- [Task to carry out]:
Run through the data and copy out every line that mentions the word "entry".

- [Data for this exercise]:
================
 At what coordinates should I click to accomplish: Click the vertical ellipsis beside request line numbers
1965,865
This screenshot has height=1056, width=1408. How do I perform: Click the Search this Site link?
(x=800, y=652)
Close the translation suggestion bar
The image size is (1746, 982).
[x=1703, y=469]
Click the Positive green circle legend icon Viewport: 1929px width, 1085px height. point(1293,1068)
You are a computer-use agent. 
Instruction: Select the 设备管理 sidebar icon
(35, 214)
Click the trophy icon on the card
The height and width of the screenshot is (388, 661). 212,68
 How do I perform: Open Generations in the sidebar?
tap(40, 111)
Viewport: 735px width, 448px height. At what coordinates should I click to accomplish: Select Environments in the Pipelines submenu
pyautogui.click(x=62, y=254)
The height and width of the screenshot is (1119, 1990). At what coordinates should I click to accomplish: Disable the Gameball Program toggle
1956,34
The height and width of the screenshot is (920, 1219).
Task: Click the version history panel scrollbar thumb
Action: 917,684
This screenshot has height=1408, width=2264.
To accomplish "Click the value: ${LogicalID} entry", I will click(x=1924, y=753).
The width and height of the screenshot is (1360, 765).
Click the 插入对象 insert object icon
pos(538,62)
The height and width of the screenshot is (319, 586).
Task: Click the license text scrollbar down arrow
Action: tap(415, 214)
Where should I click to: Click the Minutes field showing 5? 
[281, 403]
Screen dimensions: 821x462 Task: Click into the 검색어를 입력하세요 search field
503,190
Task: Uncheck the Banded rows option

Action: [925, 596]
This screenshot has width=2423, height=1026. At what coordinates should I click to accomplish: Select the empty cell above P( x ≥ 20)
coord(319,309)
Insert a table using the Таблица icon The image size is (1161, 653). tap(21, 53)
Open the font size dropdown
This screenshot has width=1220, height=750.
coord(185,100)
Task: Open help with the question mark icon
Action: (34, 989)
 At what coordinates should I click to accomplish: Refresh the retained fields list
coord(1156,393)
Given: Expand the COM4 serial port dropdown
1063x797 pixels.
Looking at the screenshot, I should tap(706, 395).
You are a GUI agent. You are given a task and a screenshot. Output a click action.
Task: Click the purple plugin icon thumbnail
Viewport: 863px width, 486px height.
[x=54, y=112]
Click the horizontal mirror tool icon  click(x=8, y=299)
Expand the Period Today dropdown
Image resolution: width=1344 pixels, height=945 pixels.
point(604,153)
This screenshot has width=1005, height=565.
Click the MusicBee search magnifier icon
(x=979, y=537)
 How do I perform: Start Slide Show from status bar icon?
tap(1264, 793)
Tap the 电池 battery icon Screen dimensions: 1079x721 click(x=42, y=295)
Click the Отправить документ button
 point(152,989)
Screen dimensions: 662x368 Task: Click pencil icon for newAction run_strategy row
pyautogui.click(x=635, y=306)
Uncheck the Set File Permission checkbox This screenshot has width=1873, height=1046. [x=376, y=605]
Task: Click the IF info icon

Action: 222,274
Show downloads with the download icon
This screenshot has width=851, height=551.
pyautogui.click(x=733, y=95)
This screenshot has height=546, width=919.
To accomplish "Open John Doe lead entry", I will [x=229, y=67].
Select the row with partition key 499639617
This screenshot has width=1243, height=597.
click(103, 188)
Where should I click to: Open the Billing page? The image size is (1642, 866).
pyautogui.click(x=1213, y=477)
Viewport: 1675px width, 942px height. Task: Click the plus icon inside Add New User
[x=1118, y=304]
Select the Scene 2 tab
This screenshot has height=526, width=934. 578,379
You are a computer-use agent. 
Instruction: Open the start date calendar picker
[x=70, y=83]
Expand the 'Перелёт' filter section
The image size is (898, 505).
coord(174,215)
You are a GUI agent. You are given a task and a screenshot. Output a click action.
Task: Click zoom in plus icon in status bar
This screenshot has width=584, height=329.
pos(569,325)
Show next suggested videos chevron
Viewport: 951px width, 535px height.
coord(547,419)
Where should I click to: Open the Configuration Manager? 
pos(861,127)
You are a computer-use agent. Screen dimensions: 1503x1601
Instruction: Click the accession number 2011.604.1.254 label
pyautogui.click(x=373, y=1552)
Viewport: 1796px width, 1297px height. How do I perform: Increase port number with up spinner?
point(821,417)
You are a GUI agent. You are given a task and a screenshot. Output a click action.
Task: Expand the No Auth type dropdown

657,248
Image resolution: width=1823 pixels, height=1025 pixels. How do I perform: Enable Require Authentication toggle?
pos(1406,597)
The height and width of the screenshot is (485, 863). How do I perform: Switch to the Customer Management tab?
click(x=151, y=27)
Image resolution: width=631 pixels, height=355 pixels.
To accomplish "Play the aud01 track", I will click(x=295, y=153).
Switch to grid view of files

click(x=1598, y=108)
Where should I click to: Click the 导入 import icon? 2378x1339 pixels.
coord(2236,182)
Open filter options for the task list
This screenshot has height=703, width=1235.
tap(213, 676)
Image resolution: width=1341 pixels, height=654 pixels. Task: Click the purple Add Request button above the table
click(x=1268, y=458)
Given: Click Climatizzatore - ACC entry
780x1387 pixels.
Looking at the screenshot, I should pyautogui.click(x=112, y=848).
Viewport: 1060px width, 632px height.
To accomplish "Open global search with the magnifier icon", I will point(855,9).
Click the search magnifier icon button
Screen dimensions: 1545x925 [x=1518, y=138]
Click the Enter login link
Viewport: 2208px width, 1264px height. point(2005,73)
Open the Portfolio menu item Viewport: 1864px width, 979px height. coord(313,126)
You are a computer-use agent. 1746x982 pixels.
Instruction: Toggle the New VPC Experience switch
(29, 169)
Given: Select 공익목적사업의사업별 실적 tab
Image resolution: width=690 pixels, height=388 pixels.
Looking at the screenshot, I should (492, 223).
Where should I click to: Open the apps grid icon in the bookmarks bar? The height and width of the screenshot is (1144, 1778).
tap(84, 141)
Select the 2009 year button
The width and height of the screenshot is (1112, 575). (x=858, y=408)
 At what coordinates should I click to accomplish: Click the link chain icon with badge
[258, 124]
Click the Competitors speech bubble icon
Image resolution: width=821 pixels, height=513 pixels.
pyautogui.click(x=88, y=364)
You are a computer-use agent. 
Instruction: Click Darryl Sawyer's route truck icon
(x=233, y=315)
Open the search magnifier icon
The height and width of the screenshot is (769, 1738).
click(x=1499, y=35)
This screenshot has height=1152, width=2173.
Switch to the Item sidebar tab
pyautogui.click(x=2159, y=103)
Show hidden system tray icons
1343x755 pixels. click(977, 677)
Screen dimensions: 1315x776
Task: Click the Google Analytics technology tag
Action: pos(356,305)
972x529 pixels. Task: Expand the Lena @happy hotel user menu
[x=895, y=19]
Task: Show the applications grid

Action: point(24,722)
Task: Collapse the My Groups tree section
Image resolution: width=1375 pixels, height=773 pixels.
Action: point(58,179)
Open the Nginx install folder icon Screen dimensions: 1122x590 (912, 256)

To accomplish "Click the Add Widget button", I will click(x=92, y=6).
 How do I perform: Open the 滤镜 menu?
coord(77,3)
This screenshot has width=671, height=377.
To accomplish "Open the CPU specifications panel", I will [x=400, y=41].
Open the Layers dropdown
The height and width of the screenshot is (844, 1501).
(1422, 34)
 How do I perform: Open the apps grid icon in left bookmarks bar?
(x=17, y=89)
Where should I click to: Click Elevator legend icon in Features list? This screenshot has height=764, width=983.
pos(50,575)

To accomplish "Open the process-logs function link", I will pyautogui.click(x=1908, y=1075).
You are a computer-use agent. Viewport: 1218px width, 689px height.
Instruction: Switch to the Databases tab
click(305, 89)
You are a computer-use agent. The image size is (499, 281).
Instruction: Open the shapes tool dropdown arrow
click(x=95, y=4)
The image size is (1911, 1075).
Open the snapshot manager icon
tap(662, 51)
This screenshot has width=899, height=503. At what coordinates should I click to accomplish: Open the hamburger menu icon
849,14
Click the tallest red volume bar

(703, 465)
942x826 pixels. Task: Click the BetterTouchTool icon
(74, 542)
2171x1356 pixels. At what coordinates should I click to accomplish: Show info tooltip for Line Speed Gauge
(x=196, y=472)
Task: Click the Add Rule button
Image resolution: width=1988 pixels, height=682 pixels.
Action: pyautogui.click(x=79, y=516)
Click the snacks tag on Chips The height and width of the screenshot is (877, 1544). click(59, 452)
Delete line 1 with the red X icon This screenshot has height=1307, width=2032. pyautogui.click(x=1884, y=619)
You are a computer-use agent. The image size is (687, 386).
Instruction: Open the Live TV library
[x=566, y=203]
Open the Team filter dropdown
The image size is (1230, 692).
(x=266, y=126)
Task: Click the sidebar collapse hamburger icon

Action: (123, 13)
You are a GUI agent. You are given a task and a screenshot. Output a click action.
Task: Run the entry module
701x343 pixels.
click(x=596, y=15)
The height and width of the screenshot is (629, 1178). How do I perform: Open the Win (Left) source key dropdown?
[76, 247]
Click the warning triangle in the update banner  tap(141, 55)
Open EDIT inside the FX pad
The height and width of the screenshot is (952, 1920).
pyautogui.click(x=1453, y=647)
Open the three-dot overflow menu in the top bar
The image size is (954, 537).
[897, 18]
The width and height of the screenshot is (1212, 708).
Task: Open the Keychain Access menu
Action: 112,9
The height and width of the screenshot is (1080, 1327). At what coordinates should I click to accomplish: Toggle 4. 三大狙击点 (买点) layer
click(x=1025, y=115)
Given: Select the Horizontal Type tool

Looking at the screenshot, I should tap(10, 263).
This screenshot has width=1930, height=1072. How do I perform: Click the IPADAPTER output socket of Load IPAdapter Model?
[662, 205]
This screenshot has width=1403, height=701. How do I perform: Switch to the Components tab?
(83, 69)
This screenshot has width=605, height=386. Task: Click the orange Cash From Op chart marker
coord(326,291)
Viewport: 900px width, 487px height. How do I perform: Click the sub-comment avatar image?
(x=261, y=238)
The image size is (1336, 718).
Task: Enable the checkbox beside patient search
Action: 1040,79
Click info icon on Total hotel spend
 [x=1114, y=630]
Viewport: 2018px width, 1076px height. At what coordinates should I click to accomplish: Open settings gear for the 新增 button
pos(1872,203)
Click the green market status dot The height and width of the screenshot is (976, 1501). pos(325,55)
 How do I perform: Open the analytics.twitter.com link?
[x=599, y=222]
================
- [Task response]:
To accomplish "Click the value: ${LogicalID} entry", I will click(x=1924, y=753).
To accomplish "Open John Doe lead entry", I will [x=229, y=67].
Given: Click Climatizzatore - ACC entry
Task: Run the entry module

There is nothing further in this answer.